Logo quando Lucinda fala da
filha Luana, ela chega com seu marido, Guilherme.
– Boa noite,pessoal! – fala Luana educadamente.
Luana e seu marido se sentam
à mesa de jantar preparada especialmente para a ocasião, já que raramente
Lucinda come na mesa de jantar, pois mora sozinha e gosta de comer no seu
quarto, mesmo sabendo que não é o ideal. Mas naquela noite de celebração do
Natal, uma época de reunir a família e comemorar essa data tão especial, a
família estava muito unida e ansiosa para o momento da contagem da história da
vida de Lucinda. Estavam lá os filhos dela, Vicente e Luana, sua nora Thaís,
seu genro Guilherme e seus netos: uma de sete anos (Laís) e o outro de dez
(Davi Lucas), ambos filhos de Vicente. As crianças falavam:
– Conta a história,vovó!
– Está bom, crianças, irei contar,mas
preciso que prestem atenção! – avisa Lucinda.
– Tá bom. –
respondem as crianças.
Lucinda começa a sua história:
– Essas histórias de hoje, talvez, eu
nunca tenha contado pra ninguém e por isso, escolhi essa data especial, que é o
Natal ,para contá-las. Eu vou começar com a minha infância de sofrimento,mas
não chegava a ser miséria,porque tínhamos condições básicas de vida,porém não
eram muito boas essas condições. Eu sempre quis ter filhos,mas meus pais não
gostavam muito de mim e quase me deram para a adoção, e como eu era uma menina
criada no campo, não sabia que as pessoas tinham o poder de destruir a vida dos
outros,de matar e de fazer outras coisas que infelizmente acontecem.
Nesse momento,Lucinda bebe
um copo d'água para se acalmar porque estava se emocionando com a sua própria
história e passa pela sua cabeça uma espécie de ''flash-back'' sobre sua vida e
ela narra tudo o que ''vê'':
– A minha adolescência foi no campo
cuidando de animais,fazendo faxinas,cuidando de crianças como babá e muitas
outras coisas para trazer sustento a
minha família para pagar o tratamento de um irmão que tinha problemas mentais e
que morreu no ano passado, como sabem.
As lágrimas correm novamente
e ocorre uma pausa no momento de contar histórias e Vicente tenta ajudar a mãe:
– Não precisa contar mais, mãe. Nós
entendemos que a história é triste de se contar.
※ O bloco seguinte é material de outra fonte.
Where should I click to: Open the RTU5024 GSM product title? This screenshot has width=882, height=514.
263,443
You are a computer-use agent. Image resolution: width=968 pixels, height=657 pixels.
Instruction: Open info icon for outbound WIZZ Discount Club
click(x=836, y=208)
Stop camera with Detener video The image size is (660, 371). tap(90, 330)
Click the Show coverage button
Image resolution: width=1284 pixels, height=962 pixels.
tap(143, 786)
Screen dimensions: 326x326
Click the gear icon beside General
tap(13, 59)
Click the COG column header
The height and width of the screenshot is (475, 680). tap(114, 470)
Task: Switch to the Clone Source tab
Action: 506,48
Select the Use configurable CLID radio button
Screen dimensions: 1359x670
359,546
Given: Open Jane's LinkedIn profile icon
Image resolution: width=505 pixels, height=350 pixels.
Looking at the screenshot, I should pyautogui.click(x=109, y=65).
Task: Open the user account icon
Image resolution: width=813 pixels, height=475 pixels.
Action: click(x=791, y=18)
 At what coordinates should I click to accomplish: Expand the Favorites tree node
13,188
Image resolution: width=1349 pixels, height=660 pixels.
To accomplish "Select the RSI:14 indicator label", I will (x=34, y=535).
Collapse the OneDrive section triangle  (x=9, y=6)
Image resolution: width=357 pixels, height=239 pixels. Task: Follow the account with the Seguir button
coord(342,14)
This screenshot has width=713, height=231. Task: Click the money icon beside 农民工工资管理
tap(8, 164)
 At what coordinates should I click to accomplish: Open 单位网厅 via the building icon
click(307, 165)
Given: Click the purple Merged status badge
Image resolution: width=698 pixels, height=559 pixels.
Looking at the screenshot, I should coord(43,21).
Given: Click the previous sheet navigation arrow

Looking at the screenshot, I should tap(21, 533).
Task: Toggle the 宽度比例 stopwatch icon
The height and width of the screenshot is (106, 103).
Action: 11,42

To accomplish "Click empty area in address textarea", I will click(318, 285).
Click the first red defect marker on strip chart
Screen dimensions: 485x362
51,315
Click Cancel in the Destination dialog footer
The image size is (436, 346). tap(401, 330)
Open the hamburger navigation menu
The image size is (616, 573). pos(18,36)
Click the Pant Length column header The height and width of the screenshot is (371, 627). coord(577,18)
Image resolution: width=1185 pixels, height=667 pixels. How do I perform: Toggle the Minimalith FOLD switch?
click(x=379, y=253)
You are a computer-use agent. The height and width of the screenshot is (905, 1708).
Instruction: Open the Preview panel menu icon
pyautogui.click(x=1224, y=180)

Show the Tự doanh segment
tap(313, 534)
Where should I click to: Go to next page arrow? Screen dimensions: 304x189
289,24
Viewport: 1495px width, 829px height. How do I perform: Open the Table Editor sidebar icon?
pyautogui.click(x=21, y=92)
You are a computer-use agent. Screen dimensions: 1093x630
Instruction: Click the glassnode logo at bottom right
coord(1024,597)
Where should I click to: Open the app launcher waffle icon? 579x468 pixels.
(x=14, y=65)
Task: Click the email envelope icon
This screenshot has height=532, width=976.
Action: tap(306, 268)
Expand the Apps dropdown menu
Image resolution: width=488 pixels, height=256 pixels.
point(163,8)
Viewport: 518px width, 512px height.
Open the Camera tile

– Eu não acho triste. É emocionante contar
essa história do meu irmão. Eu amava demais ele.
Lucinda continua
chorando,porém acha que o melhor é continuar a história para poder transmitir
esse caso de amor para seus filhos e netos.
– Então, continuando: a nossa vida foi de
muita luta, batalha. Todos nós trabalhamos no campo desde muito pequenos.
– Mas vó,porque a senhora não foi embora? – perguntou a neta Laís.
– Laís, na época da vovó, as crianças
trabalhavam para ajudar nas despesas da casa. Na verdade, isso infelizmente
ainda acontece atualmente, mas antigamente era bem mais comum. E eu quando
completei dezoito anos, decidi partir da minha casa. O motivo não era porque
não aguentava mais trabalhar e todo o meu dinheiro ir para o meu irmão Tobias, mas
porque eu não tinha mais importância naquela casa. Ficava abandonada, sem
atenção e aquilo me deixou muito triste e decidi ir pro Machu Picchu, para
conhecer mais daquelas pessoas, os hippies, que ficavam lá e tinham uma vida
diferente, porque muitas vezes fugiram de casa ou foram expulsos. – narrou Lucinda.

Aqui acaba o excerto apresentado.